Journal of Materiomics (Nov 2022)
Solution-processed quantum dot SnO2 as an interfacial electron transporter for stable fully-air-fabricated metal-free perovskite solar cells
Abstract
Perovskite solar cells could strongly compete with the silicon solar cells in the market soon as illustrated in recent studies. In this work, promising and stable metal-free perovskite solar cells (PSCs) has been successfully fabricated using an inorganic SnO2/Quantum dot SnO2 (QD-SnO2) double layer as an efficient electron transport layer via a low-temperature solution process. The fully-air fabricated PSCs in the form of FTO/SnO2/QD-SnO2/CH3NH3PbI3/Carbon were tested at different annealed QD-SnO2 between 300 and 500 °C. The as-prepared QD-SnO2 and the fabricated devices are characterized by various techniques, including XRD, XPS, HR-TEM, FE-SEM, UV–vis–NIR spectroscopy, PL, and solar simulator.
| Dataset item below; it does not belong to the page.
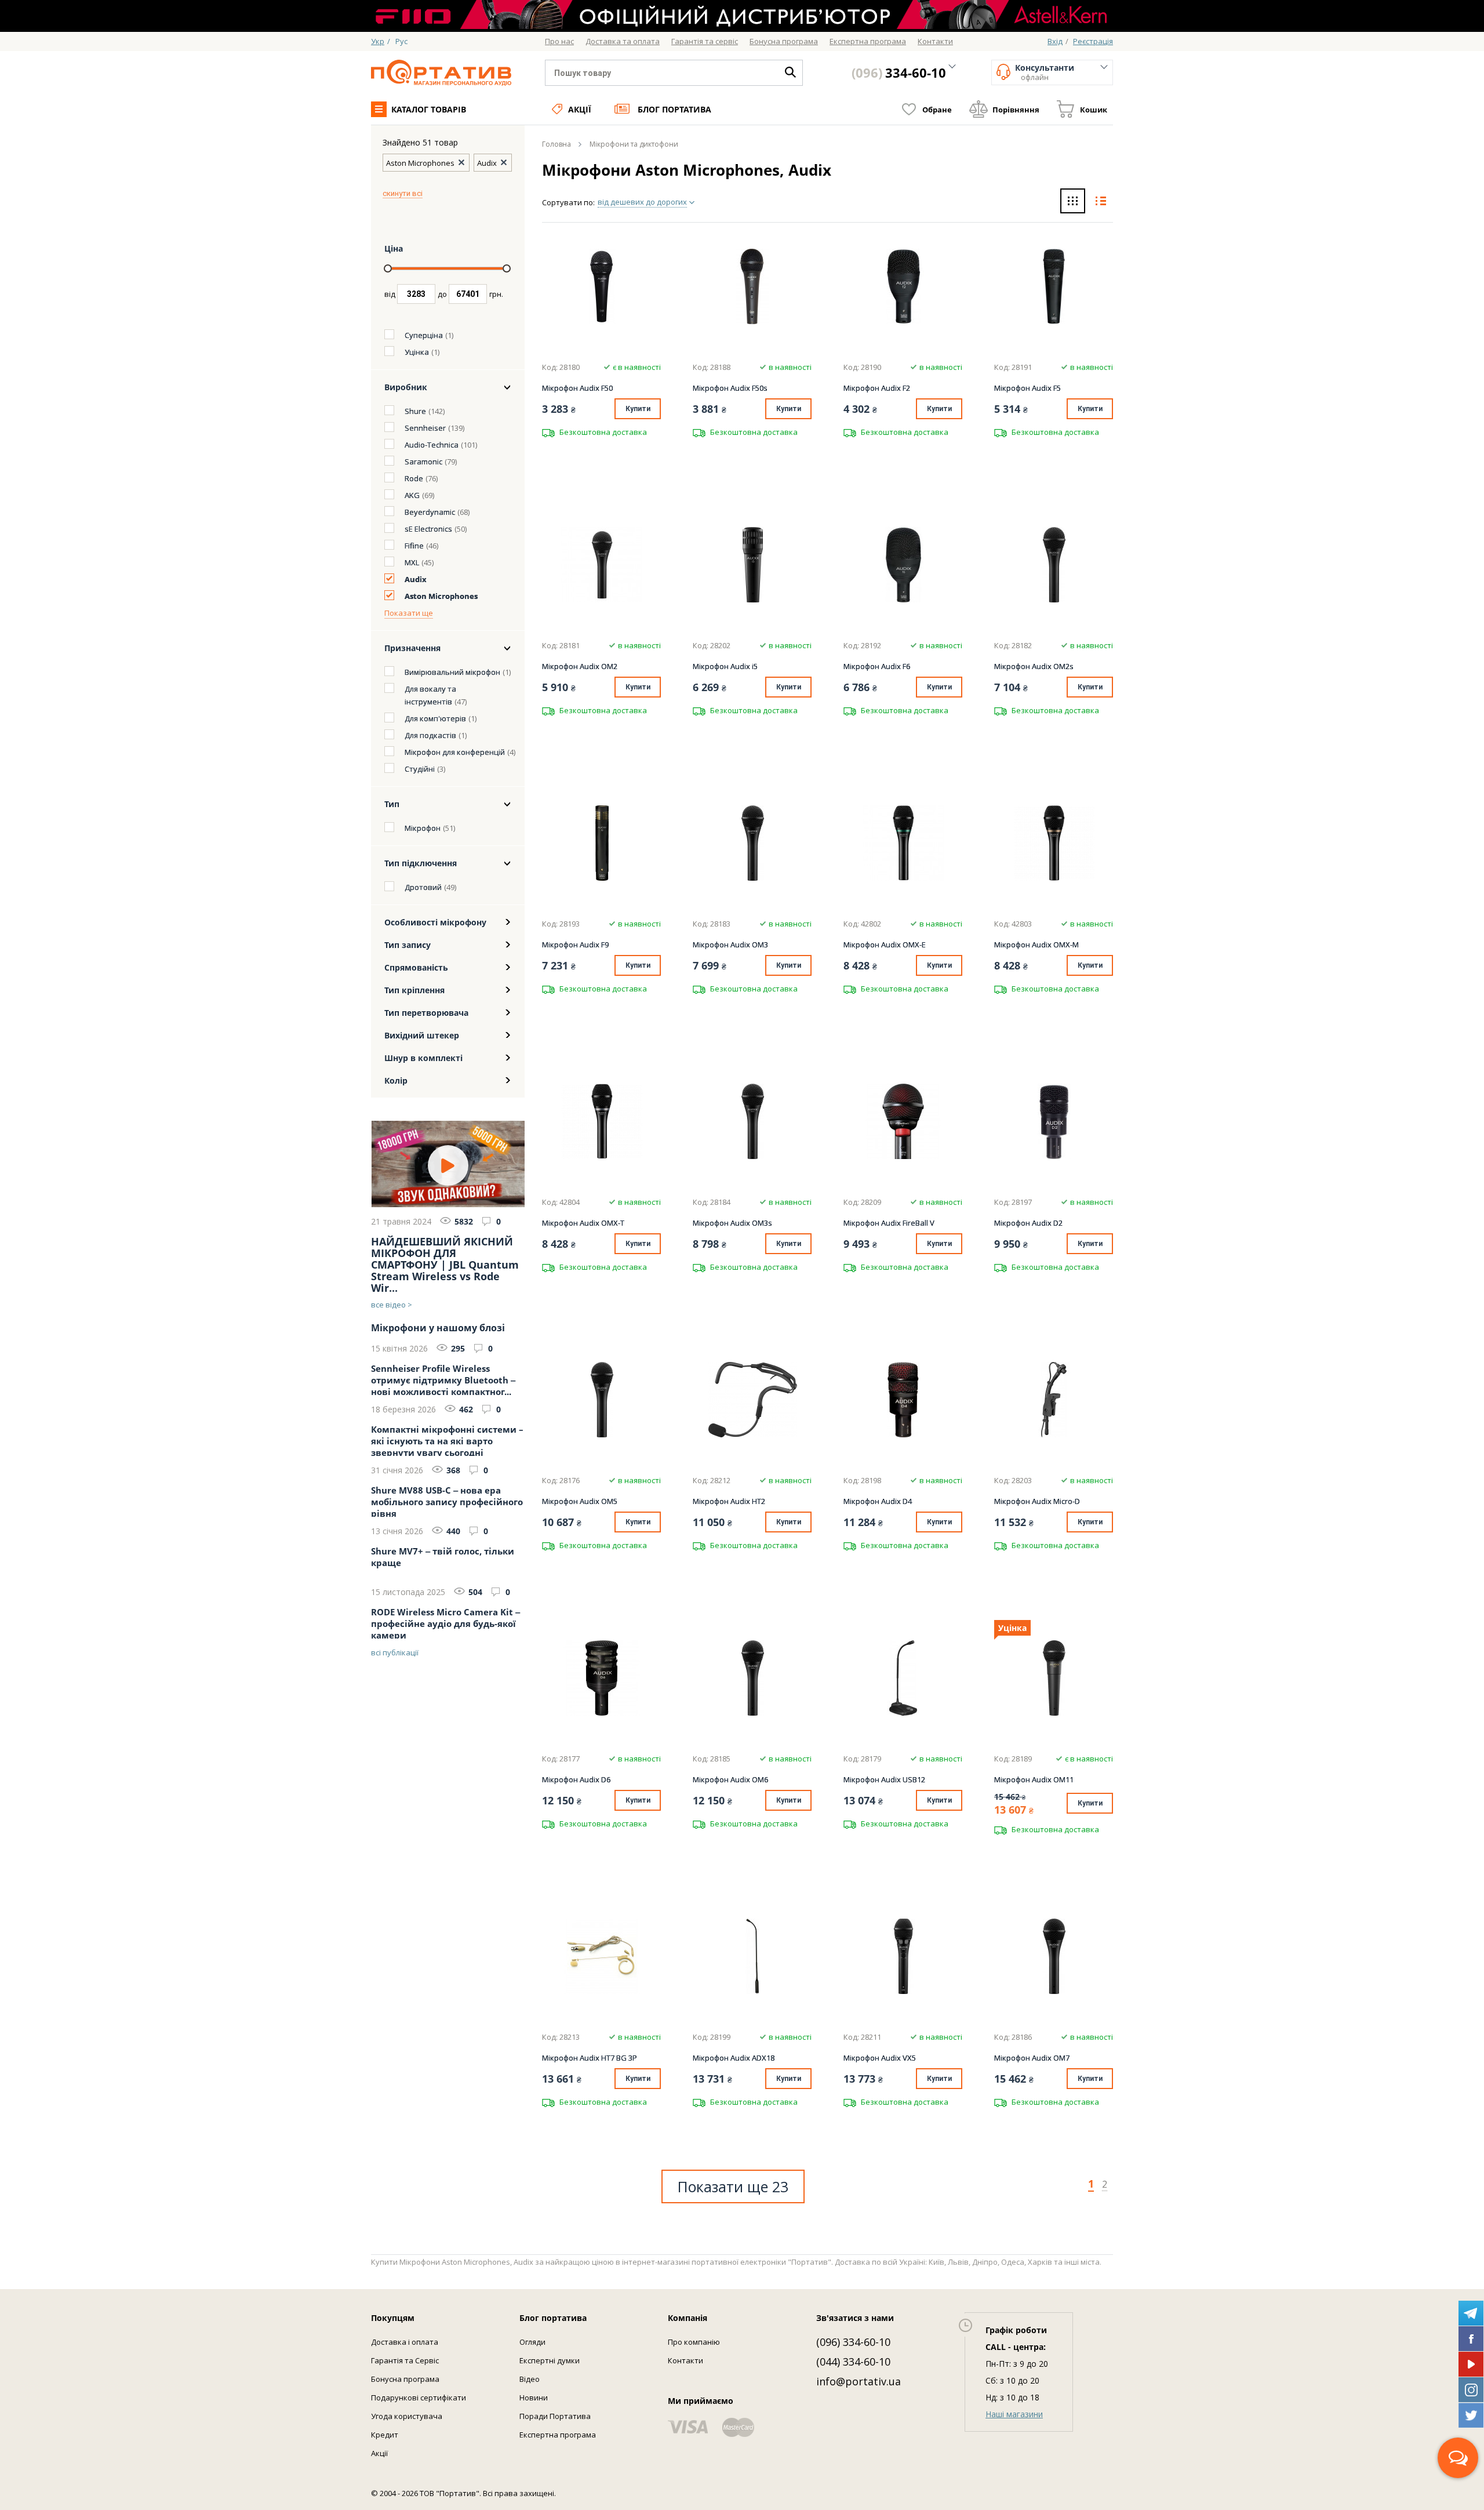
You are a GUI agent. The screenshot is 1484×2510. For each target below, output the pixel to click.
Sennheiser (425, 428)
The prepared QD-SnO2 at 300 °C has shown well-ordered nanoparticles of 5.6 nm in diameter with superior carrier density (1.5 × 1015 cm−3) and highest carrier mobility (64.1 cm2·V-1·s−1), accelerating the carriers separation process within the cell. The best devices demonstrated a maximum power conversion efficiency (PCE) of 11.7%, VOC 0.81 V, JSC 19.5 mA·cm−2, and FF 74%. The presence of an interfacial layer of QD-SnO2 over the blocking SnO2 upsurges the band gaps alignment and accelerates the carriers extraction rate affecting the performance of the fabricated perovskite devices. Moreover, the optimized fabricated devices revealed a shelf stability-life of four months in humid air (40%–50%) with >83% of its initial PCE. This simple synthetic approach can develop the opportunities to transfer the cell from the lab to the market, which will be compatible with large-scale production.